I have realised that cutting food into small pieces really makes it last – spreads out the enjoyment! It is especially good for really flavoursome things like chocolate, but also very good for fruit and vegetables.
5th November – Really struggling to remember to pause before eating. However, i have bought a new tablecloth which looks great on top of my (mostly) clean and tidy table and I am remembering to pause and admire it!
9th November – I haven’t found any quotes to inspire me. Personally I quite like: “Alison, you’re a see-food eater. Try not to be”
10th November – Another consequence of reflecting on my eating habits and eating is that i’ve become more aware that I get very hungry in the mid afternoon and I tend to nibble loads. Ages ago I bought some protein powder but wasn’t getting around to eating them. I have now started to have one scoop every week day, regardless of whether I feel hungry, so I’m not waiting until its too late. It is really helping. I can cook a meal and not really nibble, or eat another snack and it tides me over if I’m eating late after work.
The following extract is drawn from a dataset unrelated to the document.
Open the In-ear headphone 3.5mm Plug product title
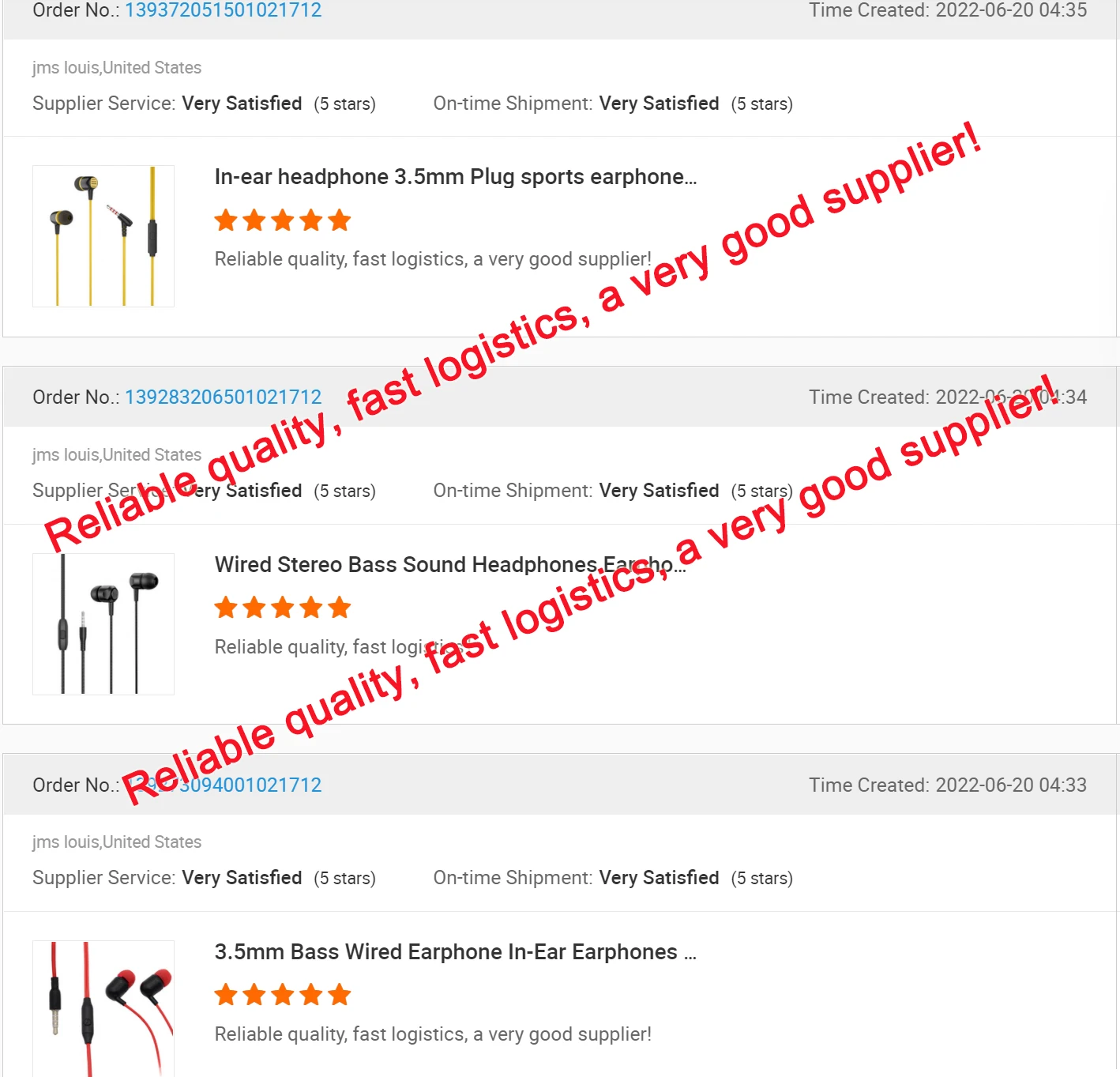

- I’m up against two challenges here. The first is ingrained bad habits and habits, be they good or bad, are difficult to break. I’m forgetting to be “good” a lot of the time. I’m mostly ok if I remember. The second is the fact that eating has been downgraded to the status of supplementary activity, to be done whilst doing something else. So I’m failing to capitalise on all the enjoyment of sitting and eating which is daft, seeing as I do like eating, and I like my food and eating allows me to mentally and phyiscally rest.
- Some things have gone really well. I’m sitting and enjoying a plesant breakfast in between the clatter and clutter of getting the kids to school and going to work. At least part of the time I’m sitting and enjoying dinner. I’m nibbling a bit less and not at all “on the go”
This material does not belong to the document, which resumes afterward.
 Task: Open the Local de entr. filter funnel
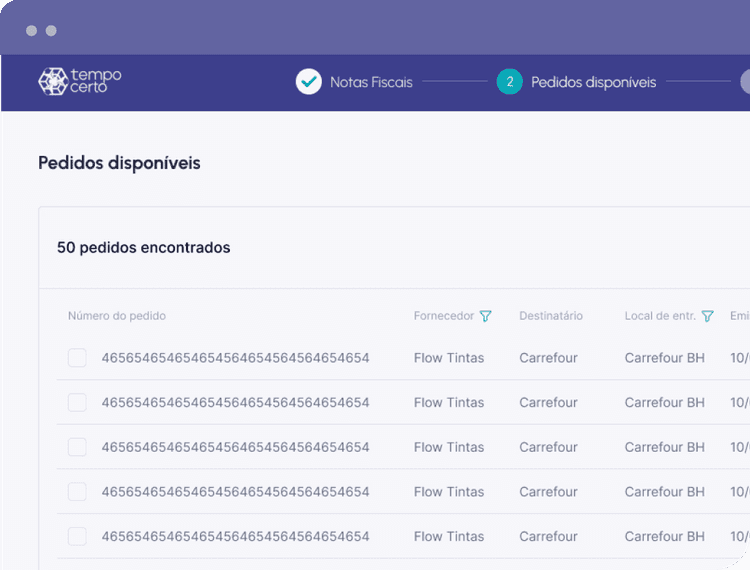[707, 316]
- I hope I’m not kidding myself here but I think part of the problem that I have is that I live in my kitchen. The living room is basically the kids space – not because I’m not welcome, simply because I don’t have time to hang out there. So I’m either cooking, clearing up or working on the laptop or doing other admin stuff – all at the kitchen table.. So food is always there so I think about it more than I should. After all I don’t dwell on it when I’m out and about, or working. I’m sure this doesn’t help. I need an office!
- What is very clear is that planning my eating is very helpful indeed. I have a sensible eating plan then I am much more likely to stick to it and planning for 4 – 5.30pm is the most important plan of all.
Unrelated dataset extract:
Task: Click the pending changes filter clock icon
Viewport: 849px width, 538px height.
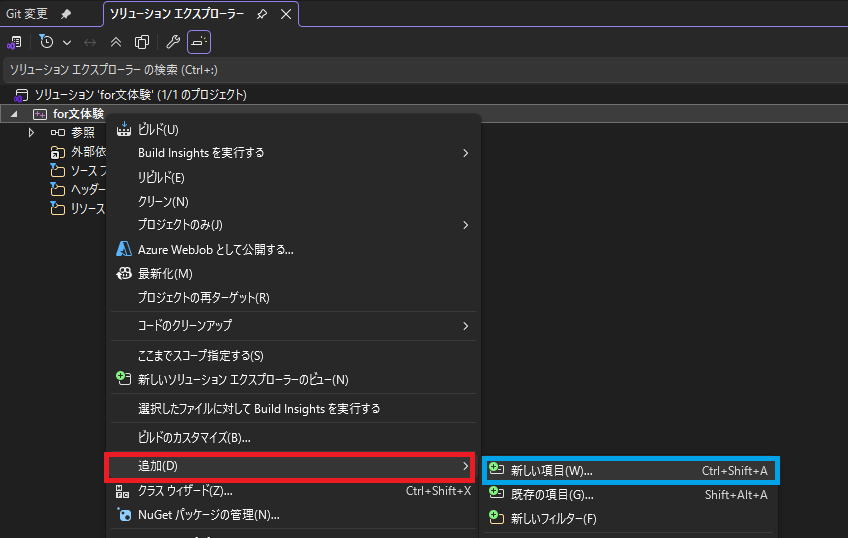Action: click(47, 42)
- I don’t know if this is just me, or whether this is inevitable, but this experiment has made me think about mindfulness on a broader level. Maybe I’m relegating other things in life, whilst being subsumed and consumed by other stuff – work mainly. There is a great quote attributed to John Lennon: “life is the thing that happens when you’re making other plans”. It is so true and I would do well to remember it. Food and drink, is, quite literally, life and I need to raise it’s status in my life. Whilst I’m at it, I could also relax and allow that other life giving force to nourish me – the breath
15th November : I’m proof reading the piece prior to posting it on the website and it’s made me confront the fact that a few bad habits have come back. Too many sweets in the car, not chewing properly, forgetting to pause before eating, cutting food into small pieces. Ingrained habits are hard to break but not impossible – I think I might have to read this regularly!
I did an NLP course last weekend and we practised various techniques to use with clients. One was about breaking bad habits and I chose to try and break the habit of eating nuts during the day. Not only was I eating too many but they disagree with my digestion. Well, the technique worked amazingly. I haven’t eaten a nut for about ten, and I haven’t even wanted too! I really must try this out on other people.
I bought a keyboard, laptop stand and got the camping table out of the cellar and created a portable office that can be set up in my studio. It feels much better to be out of the kitchen.